It irritated her, this untimely intrusion of Brent who had the curious quality of making all other men seem less in the comparison. Not that he assumed anything, or forced comparisons; on the contrary, no man could have insisted less upon himself. Not that he compelled or caused the transfer of all interest to himself. Simply that, with him there, she felt less hopeful of Palmer, less confident of his ability to become what he seemed—and go beyond it. There are occasional men who have this same quality that Susan was just then feeling in Brent—men whom women never love yet who make it impossible for them to begin to love or to continue to love the other men within their range.

She was not glad to see him. She did not conceal it. Yet she knew that he would linger—and that she would not oppose. She would have liked to say to him: "You lost belief in me and dropped me. I have begun to make a life for myself. Let me alone. Do not upset me—do not force me to see what I must not see if I am to be happy. Go away, and give me a chance." But we do not say these frank, childlike things except in moments of closest intimacy—and certainly there was no suggestion of intimacy, no invitation to it, but the reverse, in the man facing her at the front of the box.

"Then you are to be in Paris some time?" said Brent, addressing her.

"I think so," said Susan.

"Sure," cried Palmer. "This is the town the world revolves round. I felt like singing 'Home, Sweet Home' as we drove from the station."

"I like it better than any place on earth," said Brent. "Better even than New York. I've never been quite able to forgive New York for some of the things it made me suffer before it gave me what I wanted."
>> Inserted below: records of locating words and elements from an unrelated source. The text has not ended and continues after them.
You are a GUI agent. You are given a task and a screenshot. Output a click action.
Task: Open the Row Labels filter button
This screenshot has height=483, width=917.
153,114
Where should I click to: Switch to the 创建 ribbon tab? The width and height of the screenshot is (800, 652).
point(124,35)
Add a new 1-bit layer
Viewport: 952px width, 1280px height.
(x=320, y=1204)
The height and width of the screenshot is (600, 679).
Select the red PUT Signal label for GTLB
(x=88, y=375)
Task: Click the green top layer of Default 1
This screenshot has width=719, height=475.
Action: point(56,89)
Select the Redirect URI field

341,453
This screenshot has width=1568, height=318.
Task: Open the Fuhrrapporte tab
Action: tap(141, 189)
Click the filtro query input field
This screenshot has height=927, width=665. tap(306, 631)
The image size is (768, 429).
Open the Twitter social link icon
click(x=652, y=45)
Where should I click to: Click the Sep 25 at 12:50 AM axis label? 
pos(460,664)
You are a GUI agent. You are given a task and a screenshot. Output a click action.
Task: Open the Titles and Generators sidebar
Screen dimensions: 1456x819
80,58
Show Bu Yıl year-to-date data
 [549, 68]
"I, too," said Freddie. "My wife can't understand that. She doesn't know the side of life we know. I'm going to smoke a cigarette. I'll leave you here, old man, to entertain her."

When he disappeared, Susan looked out over the house with an expression of apparent abstraction. Brent—she was conscious—studied her with those seeing eyes—hazel eyes with not a bit of the sentimentality and weakness of brown in them. "You and Palmer know no one here?"

"Not a soul."

"I'll be glad to introduce some of my acquaintances to you—French people of the artistic set. They speak English. And you'll soon be learning French."